Maine Delegation: Thawing Relationship With Cuba Opens Trade Opportunities
WASHINGTON - Members of Maine's congressional delegation are looking to Cuba as a potential trade partner with the state.
Republican Sen. Susan Collins and Democratic Congresswoman Chellie Pingree both say Maine businesses should take advantage of the recent thaw in U.S.-Cuban relations to rebuild trade with the island nation - rebuild, they say, because it was once a robust relationship.
In the late 19th and early 20th centuries, Maine had a booming trade with Cuba. Maine shipped ice harvested from its rivers and lumber from its forests to the growing country. Cuba shipped some fruit, but mostly sugar to be used in Maine refineries to make rum and other liquor.
All trade with Cuba ended with the revolution led by Fidel Castro in 1959 and only slowly has returned in recent years. First District Congresswoman Chellie Pingree, a former state legislator, went on a trade trip with several state officials to Cuba in 2005. She says the rules in place then were too restrictive for developing trade.
"Some of the systems that were set up requiring cash in advance and very complicated trade rules really didn't make it happen," Pingree says, "and we are seeing a huge change going on right now with this administration opening up trade relations with Cuba."
Pingree says Maine should take advantage of the need Cuba has to import most of its food. She says, historically, there were a lot of food exports to Cuba from Maine, including cattle. She says food and other agricultural products could provide huge trade opportunities for the state.
"It could be a huge advantage for Maine, and really for our whole country, because Cuba buys a lot of its food right now from Vietnam, from other countries, and, you know, we could be their supplier," Pingree says. We are so close."
Maine Sen. Susan Collins shares Pingree's optimism about potential economic opportunities. She was in Cuba last month and met with several top Cuban officials, including First Vice President Miguel Diaz-Canel. Collins says some of the conversations were about lifting travel restrictions on Americans traveling to Cuba, but trade was also on the agenda.
"I had read an article that there was a shortage of potatoes in Cuba. And I said, 'This is a problem I can solve for you, Mr. Vice President,' " Collins says. "I also talked with them about the possibility of importing blueberries, which I think would be very popular in Cuba."
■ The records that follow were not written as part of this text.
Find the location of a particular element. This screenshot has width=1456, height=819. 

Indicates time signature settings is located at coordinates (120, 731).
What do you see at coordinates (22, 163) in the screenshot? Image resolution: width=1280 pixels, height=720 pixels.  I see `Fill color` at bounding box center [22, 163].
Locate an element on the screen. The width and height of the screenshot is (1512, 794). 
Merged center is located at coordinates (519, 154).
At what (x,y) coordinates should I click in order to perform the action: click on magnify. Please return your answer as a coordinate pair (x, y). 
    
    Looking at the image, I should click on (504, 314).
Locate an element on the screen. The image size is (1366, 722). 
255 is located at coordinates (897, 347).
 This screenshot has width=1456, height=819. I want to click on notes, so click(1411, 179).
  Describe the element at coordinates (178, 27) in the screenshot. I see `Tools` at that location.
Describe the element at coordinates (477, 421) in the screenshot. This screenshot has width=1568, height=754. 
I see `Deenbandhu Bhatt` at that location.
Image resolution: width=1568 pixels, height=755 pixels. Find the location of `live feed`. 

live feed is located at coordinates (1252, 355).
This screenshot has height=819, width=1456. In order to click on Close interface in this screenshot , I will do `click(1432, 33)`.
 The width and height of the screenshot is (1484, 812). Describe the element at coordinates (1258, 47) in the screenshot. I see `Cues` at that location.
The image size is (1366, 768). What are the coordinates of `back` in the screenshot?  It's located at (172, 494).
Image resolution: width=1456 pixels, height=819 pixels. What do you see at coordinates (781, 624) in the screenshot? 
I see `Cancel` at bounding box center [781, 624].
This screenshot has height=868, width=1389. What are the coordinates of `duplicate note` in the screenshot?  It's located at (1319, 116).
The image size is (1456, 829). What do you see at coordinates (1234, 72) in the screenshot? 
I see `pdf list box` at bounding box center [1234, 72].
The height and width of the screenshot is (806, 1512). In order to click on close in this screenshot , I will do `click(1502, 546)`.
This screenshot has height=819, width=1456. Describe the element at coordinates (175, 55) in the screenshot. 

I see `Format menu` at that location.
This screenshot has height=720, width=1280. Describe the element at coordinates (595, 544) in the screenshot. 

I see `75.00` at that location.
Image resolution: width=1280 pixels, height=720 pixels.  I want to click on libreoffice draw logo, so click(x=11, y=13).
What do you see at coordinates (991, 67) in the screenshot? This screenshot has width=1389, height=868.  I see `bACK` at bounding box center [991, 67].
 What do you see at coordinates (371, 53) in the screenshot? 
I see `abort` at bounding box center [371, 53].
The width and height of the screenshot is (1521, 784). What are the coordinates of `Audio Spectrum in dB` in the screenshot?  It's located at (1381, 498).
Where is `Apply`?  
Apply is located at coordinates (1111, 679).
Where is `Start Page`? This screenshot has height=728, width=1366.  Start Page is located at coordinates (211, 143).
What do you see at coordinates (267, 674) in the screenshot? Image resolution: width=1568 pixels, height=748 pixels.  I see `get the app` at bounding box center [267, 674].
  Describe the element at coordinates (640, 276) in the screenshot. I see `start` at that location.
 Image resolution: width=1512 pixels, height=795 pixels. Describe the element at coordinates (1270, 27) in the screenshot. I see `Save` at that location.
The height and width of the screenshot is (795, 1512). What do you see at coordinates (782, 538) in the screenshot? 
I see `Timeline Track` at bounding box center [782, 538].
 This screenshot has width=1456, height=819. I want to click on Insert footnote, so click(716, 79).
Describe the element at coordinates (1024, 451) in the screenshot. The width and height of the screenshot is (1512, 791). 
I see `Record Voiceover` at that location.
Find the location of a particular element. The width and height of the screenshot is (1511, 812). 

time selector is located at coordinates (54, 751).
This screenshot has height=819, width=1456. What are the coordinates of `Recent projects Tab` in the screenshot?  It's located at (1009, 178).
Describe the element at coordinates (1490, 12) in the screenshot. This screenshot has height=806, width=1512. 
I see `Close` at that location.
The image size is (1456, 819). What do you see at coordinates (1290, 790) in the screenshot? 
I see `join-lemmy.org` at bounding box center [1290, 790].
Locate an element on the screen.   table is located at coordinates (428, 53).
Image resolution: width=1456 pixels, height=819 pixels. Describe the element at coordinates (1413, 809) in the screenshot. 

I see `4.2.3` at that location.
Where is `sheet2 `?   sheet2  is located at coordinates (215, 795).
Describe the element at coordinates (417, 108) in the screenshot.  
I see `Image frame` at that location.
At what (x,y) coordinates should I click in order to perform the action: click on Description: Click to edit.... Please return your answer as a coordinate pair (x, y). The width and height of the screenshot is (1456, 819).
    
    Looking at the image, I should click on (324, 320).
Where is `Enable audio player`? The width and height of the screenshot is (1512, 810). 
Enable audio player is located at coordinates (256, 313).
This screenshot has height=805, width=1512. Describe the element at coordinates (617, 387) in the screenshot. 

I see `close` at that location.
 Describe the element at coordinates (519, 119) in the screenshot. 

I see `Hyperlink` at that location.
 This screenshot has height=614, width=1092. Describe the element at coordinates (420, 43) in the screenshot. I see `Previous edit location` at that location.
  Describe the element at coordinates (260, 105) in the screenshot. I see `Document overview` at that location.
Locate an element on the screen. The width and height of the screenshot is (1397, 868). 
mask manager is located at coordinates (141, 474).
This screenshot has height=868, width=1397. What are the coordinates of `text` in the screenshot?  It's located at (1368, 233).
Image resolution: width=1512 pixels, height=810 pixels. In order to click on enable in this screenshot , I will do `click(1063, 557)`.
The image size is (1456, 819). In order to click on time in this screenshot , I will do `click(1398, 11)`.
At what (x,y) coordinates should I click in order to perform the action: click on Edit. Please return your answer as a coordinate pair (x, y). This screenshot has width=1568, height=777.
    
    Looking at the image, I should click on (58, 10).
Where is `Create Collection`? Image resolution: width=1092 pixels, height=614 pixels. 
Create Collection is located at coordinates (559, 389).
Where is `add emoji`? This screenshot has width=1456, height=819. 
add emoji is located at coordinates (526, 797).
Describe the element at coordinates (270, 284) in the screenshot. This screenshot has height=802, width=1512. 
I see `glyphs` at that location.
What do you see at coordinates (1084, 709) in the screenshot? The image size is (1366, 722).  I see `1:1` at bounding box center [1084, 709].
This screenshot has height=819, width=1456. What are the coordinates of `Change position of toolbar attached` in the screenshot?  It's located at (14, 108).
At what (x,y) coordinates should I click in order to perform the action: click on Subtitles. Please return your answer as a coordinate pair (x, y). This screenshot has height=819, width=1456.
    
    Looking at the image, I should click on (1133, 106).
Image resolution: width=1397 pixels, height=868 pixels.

Collins agrees with Pingree that food exports to Cuba could be a boost to Maine's economy, and at the same time help the Cubans with their long-time problems of food shortages. "I would love for the state of Maine to help solve the problem of food insecurity in Cuba."
Both lawmakers say there are several bills pending in both the House and Senate that are aimed at normalizing the relationship between the two countries and restoring trade.
One of those measures is co-sponsored by Maine Sen. Angus King, an independent. His legislation would lift the trade embargo, allow U.S. financial institutions to extend credit to Cuban enterprises, and allow the private sector to create trade promotion and marketing programs aimed at the Cuban market. The legislation has yet to have a hearing.